1.4 million homes and businesses are still without power throughout the Midwest and mid-Atlantic four-days after a major storm system downed power wires and destroyed power stations.
The long gap between losing power and having it restored has angered users who are publicly attacking the company’s involved.
“In parallel, we’re restoring power and getting more resources in while we’re restoring power, versus a hurricane, where we would pre-stage those resources.”
The storm originally knocked out more than four million households and businesses, leading President Obama to declare a federal state of emergency in both Ohio and West Virginia.
Officials across all affected states have reported a total of 26 deaths caused by the storm, in most cases those deaths have been associated with accidents surrounding downed limbs and other structural issues.
Some angry customers have demanded that power lines be placed underground to avoid downed wiring during future storms, unfortunately underground wiring comes at a cost up to $15 million per mile, costs that would be passed on to consumers.

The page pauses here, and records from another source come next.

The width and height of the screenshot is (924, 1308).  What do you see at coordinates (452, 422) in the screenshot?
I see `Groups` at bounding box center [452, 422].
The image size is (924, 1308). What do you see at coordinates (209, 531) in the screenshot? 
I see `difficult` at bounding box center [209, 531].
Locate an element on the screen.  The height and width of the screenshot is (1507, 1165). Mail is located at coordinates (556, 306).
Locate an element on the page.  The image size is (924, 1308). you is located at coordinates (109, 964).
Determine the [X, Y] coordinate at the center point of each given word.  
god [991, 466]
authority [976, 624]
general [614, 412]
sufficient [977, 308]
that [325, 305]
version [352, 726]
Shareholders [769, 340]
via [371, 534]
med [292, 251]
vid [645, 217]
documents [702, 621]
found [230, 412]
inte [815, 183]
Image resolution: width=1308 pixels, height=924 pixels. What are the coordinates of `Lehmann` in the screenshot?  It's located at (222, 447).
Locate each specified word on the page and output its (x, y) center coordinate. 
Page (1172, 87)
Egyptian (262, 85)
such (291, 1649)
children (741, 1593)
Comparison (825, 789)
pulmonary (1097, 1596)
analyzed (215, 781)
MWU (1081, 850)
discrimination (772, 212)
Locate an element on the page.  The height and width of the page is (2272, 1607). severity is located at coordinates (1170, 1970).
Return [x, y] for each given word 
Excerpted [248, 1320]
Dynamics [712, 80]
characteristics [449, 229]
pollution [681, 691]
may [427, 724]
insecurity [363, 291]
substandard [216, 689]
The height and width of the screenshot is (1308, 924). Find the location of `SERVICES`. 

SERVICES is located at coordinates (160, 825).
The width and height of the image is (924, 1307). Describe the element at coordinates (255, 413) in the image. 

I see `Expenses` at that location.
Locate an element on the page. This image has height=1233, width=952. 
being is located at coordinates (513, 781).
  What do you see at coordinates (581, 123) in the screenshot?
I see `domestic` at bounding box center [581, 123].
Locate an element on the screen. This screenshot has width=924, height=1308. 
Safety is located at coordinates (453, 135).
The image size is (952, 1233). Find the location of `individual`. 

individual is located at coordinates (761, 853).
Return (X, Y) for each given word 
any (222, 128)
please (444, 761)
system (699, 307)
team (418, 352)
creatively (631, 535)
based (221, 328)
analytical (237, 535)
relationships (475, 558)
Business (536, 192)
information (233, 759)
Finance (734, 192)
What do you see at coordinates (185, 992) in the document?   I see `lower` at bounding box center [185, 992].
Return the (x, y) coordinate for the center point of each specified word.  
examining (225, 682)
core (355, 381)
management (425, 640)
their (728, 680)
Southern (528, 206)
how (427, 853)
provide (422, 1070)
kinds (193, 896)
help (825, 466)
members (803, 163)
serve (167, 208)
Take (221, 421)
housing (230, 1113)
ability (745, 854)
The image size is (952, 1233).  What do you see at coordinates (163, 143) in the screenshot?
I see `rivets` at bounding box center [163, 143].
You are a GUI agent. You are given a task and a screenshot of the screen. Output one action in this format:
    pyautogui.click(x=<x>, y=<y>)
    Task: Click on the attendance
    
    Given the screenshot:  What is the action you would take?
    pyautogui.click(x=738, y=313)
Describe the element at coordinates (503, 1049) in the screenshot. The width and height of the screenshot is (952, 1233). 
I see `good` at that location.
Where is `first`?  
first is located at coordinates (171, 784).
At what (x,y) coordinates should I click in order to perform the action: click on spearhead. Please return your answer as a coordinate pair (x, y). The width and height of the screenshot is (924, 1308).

Gregory Reed, a professor of electric power engineering at the University of Pittsburgh tells MSNBC:
“It’s a system that from an infrastructure point of view is beginning to age, has been aging. We haven’t expanded and modernized the bulk of the transmission and distribution network.”The ongoing outage meant no July 4 holiday for thousands of utility workers who scrambled to restore power across the region.”
Do you think it’s time to put all power lines underground despite the tremendous cost?